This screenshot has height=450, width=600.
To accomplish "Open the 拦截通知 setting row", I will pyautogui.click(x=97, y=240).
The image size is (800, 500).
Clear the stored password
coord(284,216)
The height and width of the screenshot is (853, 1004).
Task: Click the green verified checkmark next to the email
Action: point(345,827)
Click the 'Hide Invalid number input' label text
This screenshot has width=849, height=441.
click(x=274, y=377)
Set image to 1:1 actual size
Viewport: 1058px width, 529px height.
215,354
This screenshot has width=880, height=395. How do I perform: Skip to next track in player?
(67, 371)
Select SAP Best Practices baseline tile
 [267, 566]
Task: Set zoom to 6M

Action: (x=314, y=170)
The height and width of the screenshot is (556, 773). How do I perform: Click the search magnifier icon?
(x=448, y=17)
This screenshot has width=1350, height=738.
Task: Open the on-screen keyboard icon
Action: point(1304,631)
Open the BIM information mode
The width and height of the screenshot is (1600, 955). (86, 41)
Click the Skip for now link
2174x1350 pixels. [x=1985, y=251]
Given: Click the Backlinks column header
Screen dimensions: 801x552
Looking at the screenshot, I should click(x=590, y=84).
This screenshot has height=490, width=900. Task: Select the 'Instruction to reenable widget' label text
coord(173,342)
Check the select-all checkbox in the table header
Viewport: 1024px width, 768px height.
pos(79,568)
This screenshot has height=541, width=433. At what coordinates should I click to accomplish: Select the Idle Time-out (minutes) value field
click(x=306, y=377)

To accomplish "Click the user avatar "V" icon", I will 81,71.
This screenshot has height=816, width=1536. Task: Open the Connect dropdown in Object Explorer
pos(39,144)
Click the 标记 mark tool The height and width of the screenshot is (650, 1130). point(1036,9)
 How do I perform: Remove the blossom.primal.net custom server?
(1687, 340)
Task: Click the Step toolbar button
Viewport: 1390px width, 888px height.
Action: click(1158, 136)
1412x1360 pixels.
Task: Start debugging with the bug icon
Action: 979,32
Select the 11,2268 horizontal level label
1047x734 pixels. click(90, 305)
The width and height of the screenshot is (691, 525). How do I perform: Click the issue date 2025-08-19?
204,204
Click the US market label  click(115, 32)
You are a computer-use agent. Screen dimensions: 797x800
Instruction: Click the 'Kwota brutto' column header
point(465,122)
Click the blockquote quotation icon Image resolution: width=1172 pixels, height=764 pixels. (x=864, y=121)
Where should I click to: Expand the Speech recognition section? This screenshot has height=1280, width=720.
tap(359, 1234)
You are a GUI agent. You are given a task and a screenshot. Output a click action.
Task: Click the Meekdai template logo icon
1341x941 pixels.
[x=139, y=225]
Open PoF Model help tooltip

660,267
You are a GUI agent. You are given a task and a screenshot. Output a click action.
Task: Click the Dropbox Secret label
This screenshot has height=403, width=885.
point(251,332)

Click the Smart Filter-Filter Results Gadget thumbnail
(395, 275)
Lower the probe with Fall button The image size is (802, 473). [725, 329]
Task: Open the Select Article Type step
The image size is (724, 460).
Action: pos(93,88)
____
■ Exercise task: Copy out every line of the data above, word for word, with nothing altered or left out.

■ Written reply:
This screenshot has height=450, width=600.
To accomplish "Open the 拦截通知 setting row", I will pyautogui.click(x=97, y=240).
The image size is (800, 500).
Clear the stored password
coord(284,216)
The height and width of the screenshot is (853, 1004).
Task: Click the green verified checkmark next to the email
Action: point(345,827)
Click the 'Hide Invalid number input' label text
This screenshot has width=849, height=441.
click(x=274, y=377)
Set image to 1:1 actual size
Viewport: 1058px width, 529px height.
215,354
This screenshot has width=880, height=395. How do I perform: Skip to next track in player?
(67, 371)
Select SAP Best Practices baseline tile
 [267, 566]
Task: Set zoom to 6M

Action: (x=314, y=170)
The height and width of the screenshot is (556, 773). How do I perform: Click the search magnifier icon?
(x=448, y=17)
This screenshot has width=1350, height=738.
Task: Open the on-screen keyboard icon
Action: point(1304,631)
Open the BIM information mode
The width and height of the screenshot is (1600, 955). (86, 41)
Click the Skip for now link
2174x1350 pixels. [x=1985, y=251]
Given: Click the Backlinks column header
Screen dimensions: 801x552
Looking at the screenshot, I should click(x=590, y=84).
This screenshot has height=490, width=900. Task: Select the 'Instruction to reenable widget' label text
coord(173,342)
Check the select-all checkbox in the table header
Viewport: 1024px width, 768px height.
pos(79,568)
This screenshot has height=541, width=433. At what coordinates should I click to accomplish: Select the Idle Time-out (minutes) value field
click(x=306, y=377)

To accomplish "Click the user avatar "V" icon", I will 81,71.
This screenshot has height=816, width=1536. Task: Open the Connect dropdown in Object Explorer
pos(39,144)
Click the 标记 mark tool The height and width of the screenshot is (650, 1130). point(1036,9)
 How do I perform: Remove the blossom.primal.net custom server?
(1687, 340)
Task: Click the Step toolbar button
Viewport: 1390px width, 888px height.
Action: click(1158, 136)
1412x1360 pixels.
Task: Start debugging with the bug icon
Action: 979,32
Select the 11,2268 horizontal level label
1047x734 pixels. click(90, 305)
The width and height of the screenshot is (691, 525). How do I perform: Click the issue date 2025-08-19?
204,204
Click the US market label  click(115, 32)
You are a computer-use agent. Screen dimensions: 797x800
Instruction: Click the 'Kwota brutto' column header
point(465,122)
Click the blockquote quotation icon Image resolution: width=1172 pixels, height=764 pixels. (x=864, y=121)
Where should I click to: Expand the Speech recognition section? This screenshot has height=1280, width=720.
tap(359, 1234)
You are a GUI agent. You are given a task and a screenshot. Output a click action.
Task: Click the Meekdai template logo icon
1341x941 pixels.
[x=139, y=225]
Open PoF Model help tooltip

660,267
You are a GUI agent. You are given a task and a screenshot. Output a click action.
Task: Click the Dropbox Secret label
This screenshot has height=403, width=885.
point(251,332)

Click the Smart Filter-Filter Results Gadget thumbnail
(395, 275)
Lower the probe with Fall button The image size is (802, 473). [725, 329]
Task: Open the Select Article Type step
The image size is (724, 460).
Action: pos(93,88)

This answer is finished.